Н. И. Столярова и Вера Лашкова. Начало 1970-х

© Из архива Веры Лашковой


Меня она страшно подробно расспрашивала о тюрьме. Она ведь все время жила с ним, все время рядом с ним. Я не могу вам это объяснить, это не мистика, нет, но это, видимо, у нее вера была такая. Она была крещена отцом Александром Менем, и она, конечно, веровала, безусловно. Мне это понять было невозможно, но она все время с ним была. Она о нем говорила и как-то видела его рядом с собой. Я не знаю, что это. Это не безумие было, нет, но он был рядом с ней, он был частью ее жизни, а она – его. И она все время расспрашивала меня про тюрьму, про заключение.

– А в какой тюрьме вы сидели?

– Я в Лефортовской. Но другой же и не было тогда для политических.

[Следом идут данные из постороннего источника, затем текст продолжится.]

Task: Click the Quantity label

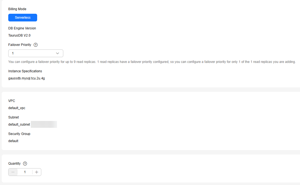Action: click(14, 163)
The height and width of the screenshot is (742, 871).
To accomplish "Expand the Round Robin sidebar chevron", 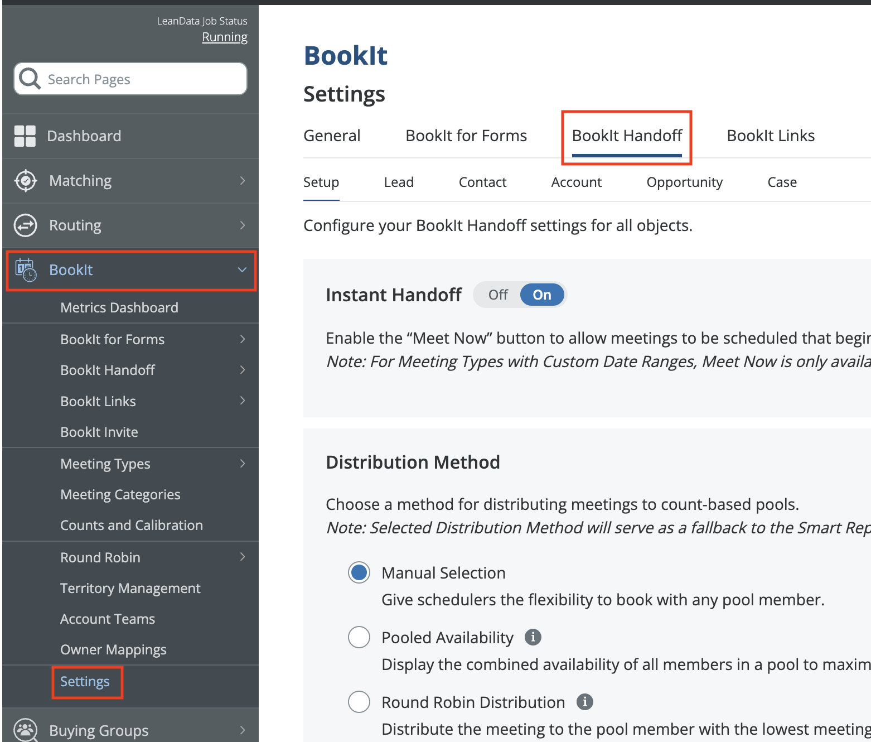I will (x=243, y=557).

Я помню, как-то пришла к ней, мы пили чай, и она говорит: «Почему ты так опускаешь ресницы и смотришь в кружку?» Я говорю: «Надежда Яковлевна, это у меня тюремная привычка – там же зеркала нет, а так в кружке себя увидеть можно» (смеется). Вот про какие-то такие вещи она расспрашивала, про пайки, еще про что-то. Она, конечно, все время думала о нем. Тогда появлялись какие-то люди, которые якобы лежали с Мандельштамом на нарах. И она пыталась как-то это все узнать, представить.


Праздник для детей политзаключенных. Сидят: Алла Бахмина, Виктор Дзядко, Вера Лашкова. Вторая половина 1970-х

© Из архива Веры Лашковой


Поразительно – она перед смертью сказала: «Я его скоро увижу»… Она ведь умерла просто у меня на руках, можно сказать. Я одна была тогда с ней. И она уходила к нему. Меня это потрясло! Это, конечно, была любовь, которая сильнее смерти.

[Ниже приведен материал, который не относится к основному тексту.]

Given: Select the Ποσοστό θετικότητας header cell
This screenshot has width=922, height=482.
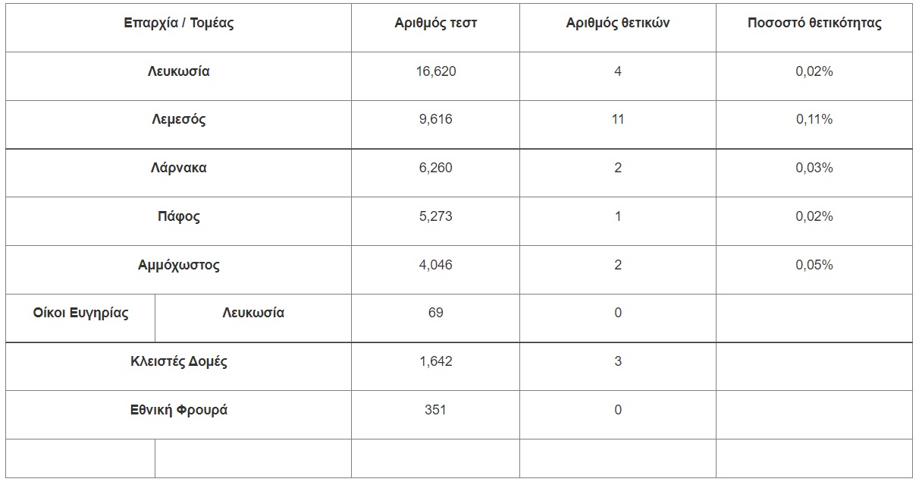Looking at the screenshot, I should (x=814, y=23).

– В последнее десятилетие жизни Надежды Яковлевны, сравнительно благополучное, сохранился ли у нее страх перед властью? Или она понимала, что фактически уже неприкосновенна?

– Да, десятилетие было более благополучное. Ей дали квартиру, [Алексей] Сурков добился. Пошли западные гонорары. Но все-таки она боялась. Она мне это говорила, и я тогда думала, что это игра. Но нет. Вбили. Знаете, Глеб, они вбивают страх, и в миллионы наших с вами соотечественников они этот страх вбили. Например, в моих родителей. Мама боялась, потому что она была маленькой – и их выбросили из дома, когда забрали ее отца, моего дедушку. И она мне часто говорила: «Вера, неужели ты их не боишься?» Для меня это было очень странно. Я говорила: «Мама, я их совсем не боюсь». Но это не было моим достоинством. А они боялись. Знаете, как страх вбивают? Кровью! Вот в вашей семье уничтожили из 10 человек 9 – будешь бояться.

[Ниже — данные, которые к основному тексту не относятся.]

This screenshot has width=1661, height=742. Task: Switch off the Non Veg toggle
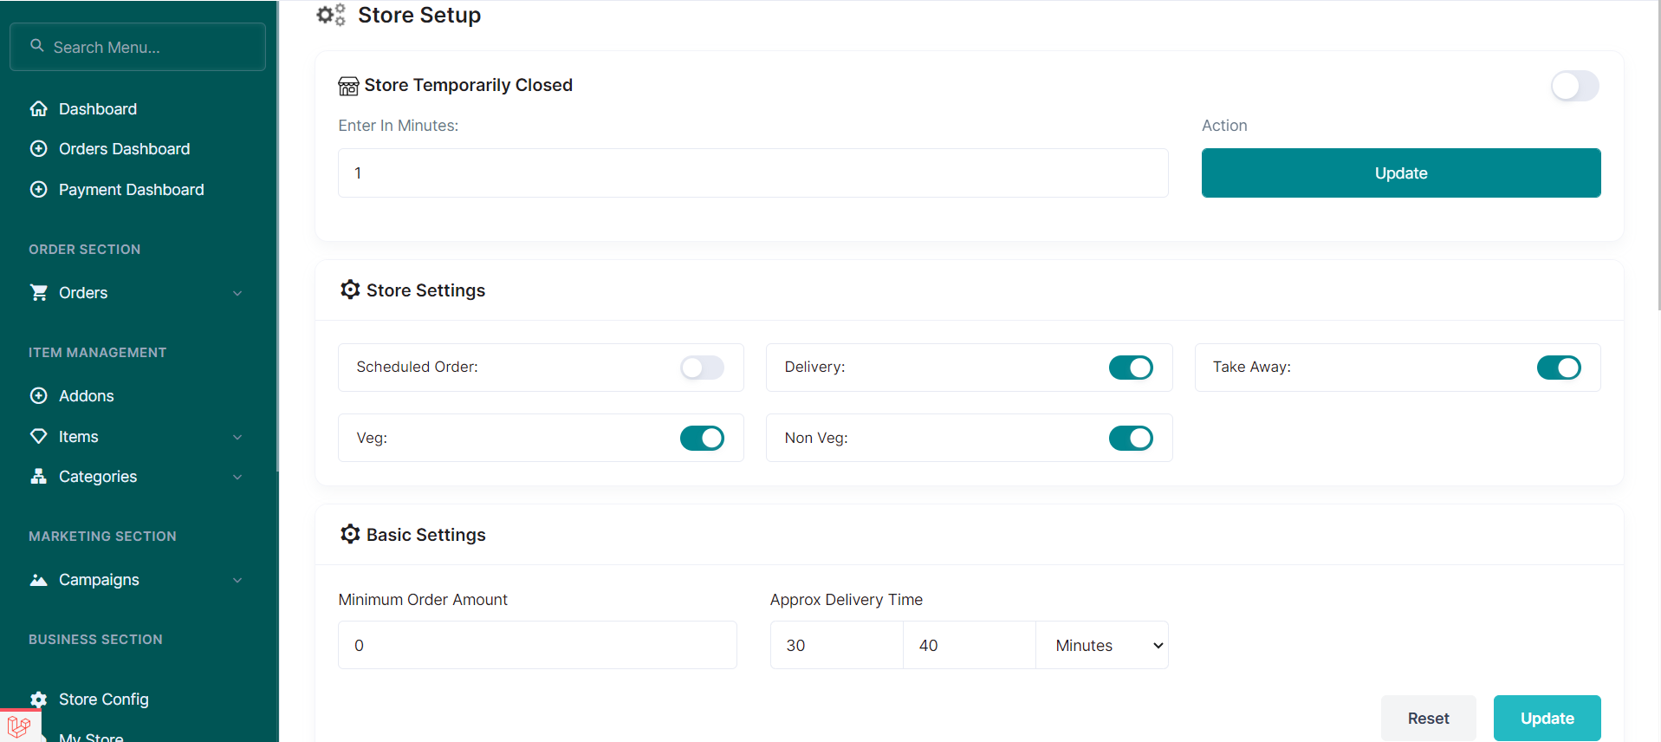point(1130,438)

Может быть, Надежда Яковлевна это все и понимала, но, по моему ощущению, она боялась. Мне даже это казалось сначала позой, но нет, она не была вообще позеркой, и у нее был этот страх. Ее прогнали через такое, что она действительно боялась. И вообще она имела основания. Потому что, когда она умерла, я вызвала «скорую помощь», приехала «скорая», причем очень быстро, пришла какая-то женщина в шинели, посмотрела и сказала: «А, бабулька… Недавно умерла, да?» И выписала свидетельство. Это вообще поразительно! Ведь я ей была никто. И они уехали. Я сразу, конечно, всем позвонила, все быстро приехали. Надежда Яковлевна лежала на своих рукописях. Это все быстро увезли, но через час пришли гэбисты, с ними был участковый, и они стали ее буквально выбрасывать из квартиры. Потом они полы там вскрывали, между прочим! Искали. А тогда они не давали нам ее оставить в квартире. Наши сразу привезли гроб, все заказали, масса народу приехала, так они не хотели, они хотели поскорее ее в машину и в морг… Это же под Новый год было, они собирали трупы по улицам, бездомных, и хотели и ее туда запихнуть. Мне сказали: «Вы никто! А она – одинокая старуха, все, ее надо в морг». И они увезли ее в морг, мы смогли настоять только на том, чтобы все-таки в гробу. Они и мертвую ее прокатили по этим рельсам. Так что она боялась не напрасно. Они глумились над ней даже над умершей, глумились! Так что это не просто так – страх. Она была очень мужественным человеком, но они ее и не сломали, а бояться она боялась. Но это не стыдно, не стыдно…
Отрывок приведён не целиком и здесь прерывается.